» Brief: Would you filter the listing below so that only lines with the word "screenshot" remain?

» Task material:
*** Begin section ***

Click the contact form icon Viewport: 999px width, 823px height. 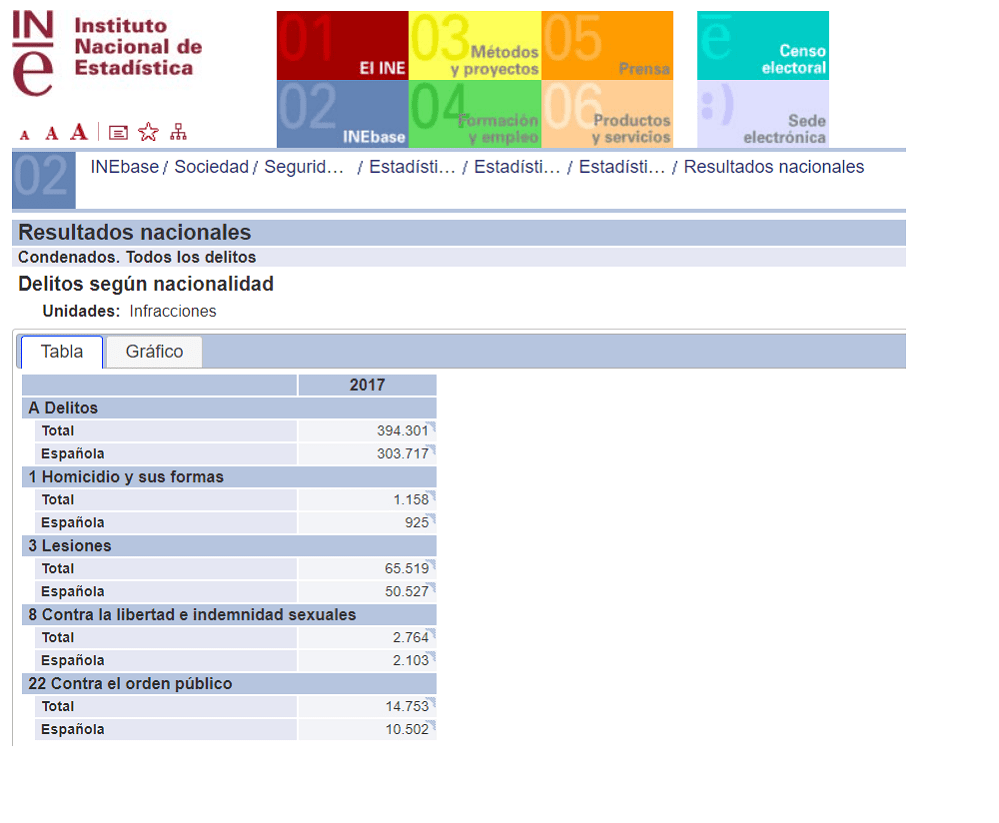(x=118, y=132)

*** End section ***
*** Begin section ***

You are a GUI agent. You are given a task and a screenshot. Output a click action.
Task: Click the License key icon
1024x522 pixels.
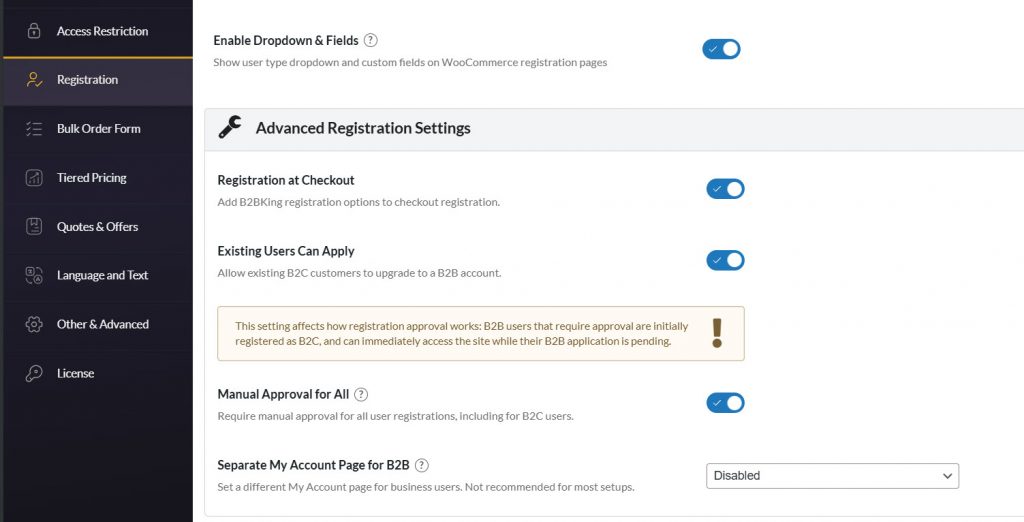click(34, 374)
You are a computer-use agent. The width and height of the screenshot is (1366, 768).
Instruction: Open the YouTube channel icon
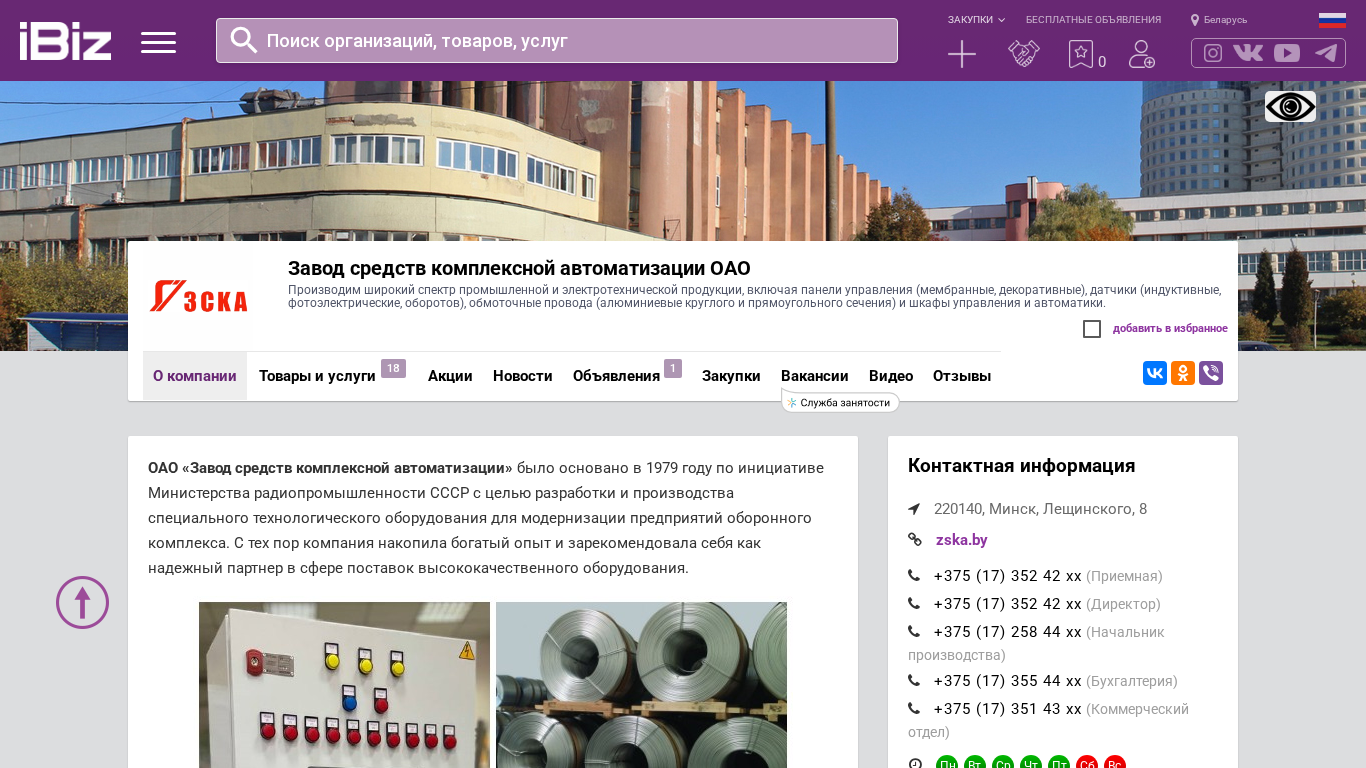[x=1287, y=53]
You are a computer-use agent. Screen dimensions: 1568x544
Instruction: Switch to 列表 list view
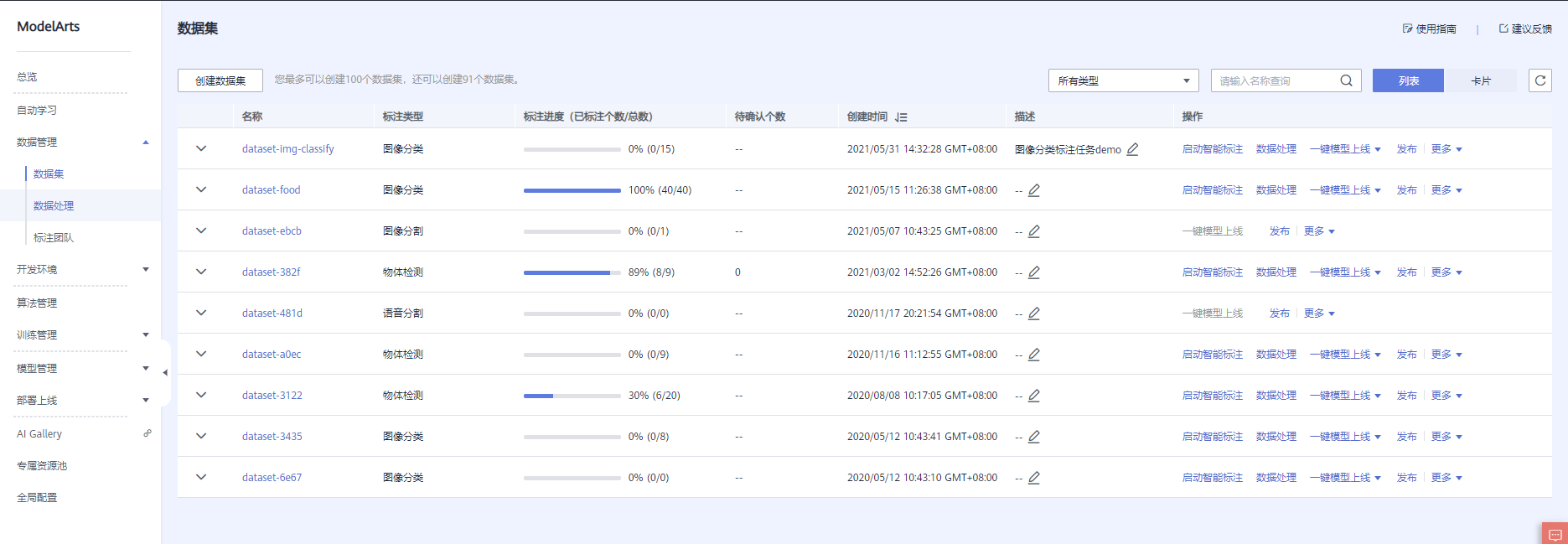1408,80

*** End section ***

» Finished task:
You are a GUI agent. You are given a task and a screenshot. Output a click action.
You are a computer-use agent. The width and height of the screenshot is (1366, 768).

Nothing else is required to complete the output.